07
de julho de 2013 | N° 17484
FABRÍCIO
CARPINEJAR
Falar-lhe-ei a teu
respeito
Eu tossia com violência, mal à beça, com asma de
fechar a garganta e o nariz. Era alta madrugada. Puxava o ar como se fosse um
carrinho com controle. Algo separado de mim. Um vento estranho que exigisse o
alcance visual.
Sofria
a chegada do inverno. Seria mais uma passagem tumultuada pela emergência do
hospital Moinhos de Vento. Estragaria o dia seguinte de trabalho. Já estava
desanimado prevendo as consequências de arrasto e das poucas horas de sono.
Foi
quando a banalidade me ofereceu seu milagre. Depois da nebulização, já
tranquila com a medicação, Juliana pegou com vontade a minha mão esquerda e
beijou meus olhos.
Beijou
os dois olhos em sequência. Beijou minhas pálpebras como se fossem lábios.
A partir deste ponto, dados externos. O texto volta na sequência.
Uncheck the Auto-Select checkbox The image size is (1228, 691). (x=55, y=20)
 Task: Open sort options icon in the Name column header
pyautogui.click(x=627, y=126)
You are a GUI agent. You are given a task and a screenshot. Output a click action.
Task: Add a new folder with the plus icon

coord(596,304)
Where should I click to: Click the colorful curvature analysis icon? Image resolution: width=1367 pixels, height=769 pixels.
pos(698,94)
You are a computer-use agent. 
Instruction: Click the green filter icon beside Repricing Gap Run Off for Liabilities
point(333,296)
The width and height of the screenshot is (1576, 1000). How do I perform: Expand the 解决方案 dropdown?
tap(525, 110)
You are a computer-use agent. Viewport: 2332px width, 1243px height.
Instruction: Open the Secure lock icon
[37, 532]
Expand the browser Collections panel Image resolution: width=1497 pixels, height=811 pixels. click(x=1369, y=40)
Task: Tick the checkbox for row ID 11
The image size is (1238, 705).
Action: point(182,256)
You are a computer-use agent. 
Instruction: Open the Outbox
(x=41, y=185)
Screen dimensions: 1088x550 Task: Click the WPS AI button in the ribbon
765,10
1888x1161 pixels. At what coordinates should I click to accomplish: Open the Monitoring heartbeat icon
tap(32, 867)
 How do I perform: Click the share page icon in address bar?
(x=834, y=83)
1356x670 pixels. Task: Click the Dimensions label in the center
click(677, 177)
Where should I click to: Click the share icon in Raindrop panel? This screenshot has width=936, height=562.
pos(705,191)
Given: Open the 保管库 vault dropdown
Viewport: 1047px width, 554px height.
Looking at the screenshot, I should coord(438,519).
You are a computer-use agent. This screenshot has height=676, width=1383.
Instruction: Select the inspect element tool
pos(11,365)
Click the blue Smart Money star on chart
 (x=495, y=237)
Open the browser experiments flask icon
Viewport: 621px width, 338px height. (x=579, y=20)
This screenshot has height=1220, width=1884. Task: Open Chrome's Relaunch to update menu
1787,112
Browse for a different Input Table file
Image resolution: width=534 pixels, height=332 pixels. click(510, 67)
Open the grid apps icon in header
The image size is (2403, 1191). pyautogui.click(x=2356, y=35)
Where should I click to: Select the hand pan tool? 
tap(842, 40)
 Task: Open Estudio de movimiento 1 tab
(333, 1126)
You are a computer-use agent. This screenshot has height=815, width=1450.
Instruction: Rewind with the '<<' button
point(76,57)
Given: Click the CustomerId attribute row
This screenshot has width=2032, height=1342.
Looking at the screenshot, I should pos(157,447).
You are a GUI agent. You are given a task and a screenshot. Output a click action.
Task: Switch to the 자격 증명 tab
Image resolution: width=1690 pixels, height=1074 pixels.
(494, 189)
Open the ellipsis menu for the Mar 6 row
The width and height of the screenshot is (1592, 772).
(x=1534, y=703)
Umedeceu meus olhos com sua saliva.
Não
parava de acalmá-los com seu perfume. Sua boca caminhava de um lado para o
outro, como uma compressa de febre. E vi o quanto ela me desejava.
Quem
beija a boca está apaixonado. Mas quem beija os olhos de seu homem está amando
verdadeiramente.
Beijar
os olhos é ter medo de perder quem a gente quer, é ter medo da viuvez, da
solidão, do abandono, de nunca mais ser feliz.
Ninguém
beija os olhos à toa, por distração. Beijar os olhos é uma demonstração de
apego, de urgência, o equivalente a uma serenata na janela.
Não
é para qualquer um, é um gesto pensado, decidido, orquestrado pelos nervos e
solicitado por todo o sangue do corpo.
É o
auge da delicadeza. É quando a feição se abre em corredor do altar. É o cume da
sutileza, manifestação maior de confiança.
Beijar
os olhos de um homem é a mesóclise da vida a dois. A mesóclise é linda, mas
rara, deve ser usada em ocasiões muito especiais.
Uma
mulher somente beija os olhos de seu homem porque chorar não é mais suficiente.
E chora com a própria boca em outros olhos. Sua língua é uma lágrima
emprestada.
Trata-se
de um beijo que rouba o rosto inteiro. Um comprimir confuso, sincero,
impetuoso.
Talvez
seja uma confissão mais do que beijo. Talvez seja um voto de fidelidade. É o
instante em que ela aceita que o tempo não existe no amor, o que existe é a
palavra dada.
Beijar
os olhos de um homem é um pedido de casamento feito pela mulher. Não me curei
da asma, mas, desde aquela noite, meus olhos respiram muito melhor.